En ese contexto de perplejidad e incertidumbre resuena el mensaje que viene de lo alto: “¡No temáis! Buscáis a Jesús, el crucificado. No está aquí; ha resucitado, como había dicho. Id a decir a sus discípulos: Ha resucitado de entre los muertos; va delante de vosotros a Galilea; allí le veréis”.

En el relato evangélico se recogen las tres palabras clave de la experiencia pascual de ayer y de hoy: “Ha resucitado. No temáis. Id a anunciarlo”.

“¡Ha resucitado!”. Resucitar no es volver a la vida caduca, limitada por el espacio y el tiempo, propia de la existencia terrestre. Resucitar es pasar de este mundo a la plenitud del Padre. Tenemos que acostumbrarnos a una nueva forma de presencia del Resucitado, sólo perceptible ya con los ojos de la fe, hasta que veamos a Dios cara a cara. Hemos de encontrarle en su palabra, en los sacramentos, en los acontecimientos de nuestra vida, que, leídos a la luz de la palabra, se tornan en señales luminosas.

“¡No temáis!”. El mensaje de la resurrección nos transmite una inquebrantable confianza en Dios Padre, ilumina el sentido de la vida y de la muerte, neutraliza nuestros miedos, vence nuestros pesimismos. Dios es fiel a sus promesas, no defraudará a quien confía en Él, es capaz de dar vida a lo muerto. En la soledad y en el aparente abandono de la cruz Dios no estaba ausente, sino que estaba reconciliando al mundo consigo. Hay esperanza para el hombre, para todos los hombres, para todos los que murieron víctimas de la injusticia sin ser rehabilitados. La resurrección de Cristo es la suprema y más eficaz protesta contra el mal, la injusticia y la muerte que ya no tendrán la última palabra. Cristo el mártir por excelencia es el resucitado por excelencia. La causa de Dios es la causa del hombre.

A nosotros, asustados por la crisis y la deriva ética de nuestra sociedad occidental, la Resurrección de Cristo nos infunde la confianza de que el bien, aparentemente tan débil e inerme, es más fuerte que el mal. Necesitamos los creyentes de este oxígeno vivificador. Esta certeza infundió la fortaleza a los mártires.

“¡Id a anunciarlo!”. Frente al miedo que encoge y paraliza, la resurrección dilata nuestra capacidad de acción y testimonio. Que esta certeza haga estallar en nosotros los moldes viejos en los que la insensibilidad, la rutina o una identidad cristiana difuminada han ido dejando las huellas de sus pasos.

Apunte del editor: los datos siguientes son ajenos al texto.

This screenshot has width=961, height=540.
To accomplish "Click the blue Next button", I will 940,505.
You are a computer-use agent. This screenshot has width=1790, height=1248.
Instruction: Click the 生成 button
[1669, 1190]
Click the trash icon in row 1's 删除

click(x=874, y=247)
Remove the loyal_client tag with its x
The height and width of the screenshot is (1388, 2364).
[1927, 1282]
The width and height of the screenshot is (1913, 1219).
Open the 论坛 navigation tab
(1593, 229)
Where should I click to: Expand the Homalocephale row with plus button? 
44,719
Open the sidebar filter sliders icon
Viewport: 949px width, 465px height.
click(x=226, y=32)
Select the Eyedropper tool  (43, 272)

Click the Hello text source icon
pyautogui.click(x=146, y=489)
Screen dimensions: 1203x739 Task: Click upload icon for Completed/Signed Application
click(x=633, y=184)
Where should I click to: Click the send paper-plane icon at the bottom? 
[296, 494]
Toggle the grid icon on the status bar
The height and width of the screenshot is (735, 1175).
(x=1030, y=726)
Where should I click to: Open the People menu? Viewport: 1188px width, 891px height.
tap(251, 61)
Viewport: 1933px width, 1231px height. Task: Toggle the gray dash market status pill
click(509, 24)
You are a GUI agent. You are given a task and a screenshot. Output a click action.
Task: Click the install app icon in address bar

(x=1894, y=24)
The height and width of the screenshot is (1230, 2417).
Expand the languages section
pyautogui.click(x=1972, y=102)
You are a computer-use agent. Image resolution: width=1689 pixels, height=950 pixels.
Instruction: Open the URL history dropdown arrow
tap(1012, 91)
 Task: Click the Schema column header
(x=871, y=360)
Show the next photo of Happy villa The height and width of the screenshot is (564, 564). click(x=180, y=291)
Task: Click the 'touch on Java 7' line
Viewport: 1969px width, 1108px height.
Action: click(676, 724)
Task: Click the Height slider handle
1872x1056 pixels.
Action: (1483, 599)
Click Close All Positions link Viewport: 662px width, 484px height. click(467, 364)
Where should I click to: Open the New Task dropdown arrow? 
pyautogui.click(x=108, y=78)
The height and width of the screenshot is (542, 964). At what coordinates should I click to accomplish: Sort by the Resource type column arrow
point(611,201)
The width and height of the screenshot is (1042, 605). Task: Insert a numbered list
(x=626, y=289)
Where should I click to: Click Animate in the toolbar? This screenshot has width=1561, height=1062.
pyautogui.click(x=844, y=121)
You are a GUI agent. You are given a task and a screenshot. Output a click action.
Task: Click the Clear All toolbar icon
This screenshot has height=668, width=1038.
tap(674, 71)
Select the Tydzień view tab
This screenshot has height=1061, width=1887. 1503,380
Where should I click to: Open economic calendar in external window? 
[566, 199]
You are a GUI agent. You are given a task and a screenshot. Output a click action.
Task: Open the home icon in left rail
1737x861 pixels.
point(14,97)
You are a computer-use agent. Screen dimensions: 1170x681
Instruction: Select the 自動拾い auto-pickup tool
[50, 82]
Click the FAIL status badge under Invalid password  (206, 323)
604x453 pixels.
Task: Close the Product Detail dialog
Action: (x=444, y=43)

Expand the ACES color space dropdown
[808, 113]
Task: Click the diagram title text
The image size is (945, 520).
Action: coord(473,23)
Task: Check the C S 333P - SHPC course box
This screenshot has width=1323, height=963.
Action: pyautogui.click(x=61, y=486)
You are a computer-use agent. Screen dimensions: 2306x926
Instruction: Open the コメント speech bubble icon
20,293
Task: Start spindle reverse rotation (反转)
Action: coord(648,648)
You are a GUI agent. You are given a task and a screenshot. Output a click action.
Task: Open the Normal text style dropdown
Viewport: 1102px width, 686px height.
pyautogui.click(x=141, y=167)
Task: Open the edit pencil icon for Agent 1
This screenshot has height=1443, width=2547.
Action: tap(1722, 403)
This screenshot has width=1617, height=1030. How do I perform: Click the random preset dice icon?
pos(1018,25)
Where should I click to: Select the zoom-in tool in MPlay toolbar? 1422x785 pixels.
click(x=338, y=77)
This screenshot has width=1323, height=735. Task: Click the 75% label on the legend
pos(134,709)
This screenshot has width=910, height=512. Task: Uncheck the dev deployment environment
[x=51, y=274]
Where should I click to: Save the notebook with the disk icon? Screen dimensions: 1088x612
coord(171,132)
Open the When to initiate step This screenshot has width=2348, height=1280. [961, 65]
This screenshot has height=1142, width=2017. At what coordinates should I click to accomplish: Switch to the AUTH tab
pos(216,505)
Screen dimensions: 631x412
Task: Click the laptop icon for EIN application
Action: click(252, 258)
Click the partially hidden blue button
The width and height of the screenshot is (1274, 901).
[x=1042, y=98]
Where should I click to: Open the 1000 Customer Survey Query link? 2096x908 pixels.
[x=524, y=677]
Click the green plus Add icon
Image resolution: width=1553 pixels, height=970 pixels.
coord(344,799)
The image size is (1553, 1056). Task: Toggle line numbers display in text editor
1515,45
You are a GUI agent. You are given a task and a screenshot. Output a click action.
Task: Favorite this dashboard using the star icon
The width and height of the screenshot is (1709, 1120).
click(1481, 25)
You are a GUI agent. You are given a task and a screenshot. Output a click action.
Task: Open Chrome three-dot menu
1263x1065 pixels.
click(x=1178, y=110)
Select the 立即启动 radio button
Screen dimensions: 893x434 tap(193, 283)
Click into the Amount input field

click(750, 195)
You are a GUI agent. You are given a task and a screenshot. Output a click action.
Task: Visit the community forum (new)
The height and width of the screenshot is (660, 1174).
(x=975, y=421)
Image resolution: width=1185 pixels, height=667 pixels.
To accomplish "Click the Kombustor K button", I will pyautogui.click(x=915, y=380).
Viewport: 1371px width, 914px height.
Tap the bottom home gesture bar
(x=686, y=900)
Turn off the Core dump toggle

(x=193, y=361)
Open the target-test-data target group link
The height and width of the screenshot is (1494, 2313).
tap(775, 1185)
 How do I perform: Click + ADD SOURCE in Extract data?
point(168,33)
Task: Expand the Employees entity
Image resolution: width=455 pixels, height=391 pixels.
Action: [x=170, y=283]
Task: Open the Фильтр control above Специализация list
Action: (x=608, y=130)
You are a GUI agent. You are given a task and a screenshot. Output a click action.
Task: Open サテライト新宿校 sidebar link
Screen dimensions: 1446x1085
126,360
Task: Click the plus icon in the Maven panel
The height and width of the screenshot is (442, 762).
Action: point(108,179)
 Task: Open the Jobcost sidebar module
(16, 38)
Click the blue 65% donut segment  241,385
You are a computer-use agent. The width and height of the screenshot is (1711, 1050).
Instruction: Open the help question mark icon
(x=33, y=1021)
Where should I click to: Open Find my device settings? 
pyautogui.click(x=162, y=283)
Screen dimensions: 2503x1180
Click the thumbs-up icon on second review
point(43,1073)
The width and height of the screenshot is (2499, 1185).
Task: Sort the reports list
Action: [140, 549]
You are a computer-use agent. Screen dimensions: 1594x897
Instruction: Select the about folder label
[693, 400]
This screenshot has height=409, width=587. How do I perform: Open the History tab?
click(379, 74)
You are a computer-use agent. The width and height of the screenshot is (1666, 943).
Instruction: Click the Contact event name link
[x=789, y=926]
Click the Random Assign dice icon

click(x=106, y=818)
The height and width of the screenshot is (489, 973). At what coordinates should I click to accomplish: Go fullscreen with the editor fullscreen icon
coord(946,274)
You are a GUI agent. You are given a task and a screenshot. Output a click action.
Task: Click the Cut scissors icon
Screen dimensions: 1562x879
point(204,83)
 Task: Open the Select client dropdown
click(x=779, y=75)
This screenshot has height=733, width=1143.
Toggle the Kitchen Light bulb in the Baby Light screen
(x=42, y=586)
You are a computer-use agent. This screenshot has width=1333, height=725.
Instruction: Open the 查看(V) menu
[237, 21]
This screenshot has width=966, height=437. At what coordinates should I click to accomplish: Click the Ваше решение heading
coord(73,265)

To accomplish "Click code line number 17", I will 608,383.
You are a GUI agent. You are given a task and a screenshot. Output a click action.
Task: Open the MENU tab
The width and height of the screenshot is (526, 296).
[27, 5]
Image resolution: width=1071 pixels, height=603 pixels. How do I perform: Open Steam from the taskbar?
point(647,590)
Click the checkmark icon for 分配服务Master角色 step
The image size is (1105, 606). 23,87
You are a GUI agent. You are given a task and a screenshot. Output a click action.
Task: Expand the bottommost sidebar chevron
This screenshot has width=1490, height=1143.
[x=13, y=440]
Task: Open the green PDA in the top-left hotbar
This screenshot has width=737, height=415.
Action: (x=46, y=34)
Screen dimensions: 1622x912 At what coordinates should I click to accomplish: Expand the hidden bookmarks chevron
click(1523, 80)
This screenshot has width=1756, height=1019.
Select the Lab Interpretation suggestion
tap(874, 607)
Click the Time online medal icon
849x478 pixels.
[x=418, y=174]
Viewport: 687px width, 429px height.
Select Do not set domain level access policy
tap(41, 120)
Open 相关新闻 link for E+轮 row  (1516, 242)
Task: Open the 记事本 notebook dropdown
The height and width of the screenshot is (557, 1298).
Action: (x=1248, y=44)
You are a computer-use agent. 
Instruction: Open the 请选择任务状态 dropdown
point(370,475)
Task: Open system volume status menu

Cuando vuelven temblando y llenas de alegría para llevar la noticia a los apóstoles, Jesús viene a su encuentro con un saludo familiar: “Alegraos”. Ellas se postran en un gesto de adoración. Jesús les repite las mismas palabras del ángel con un ligero cambio: habla de los discípulos como “mis hermanos”. A pesar de sus abandonos y defecciones les regala afectuosamente la dignidad de hermano. Ellosserán luego los testigos cualificados para las comunidades. La experiencia de la resurrección es siempre una experiencia eclesial.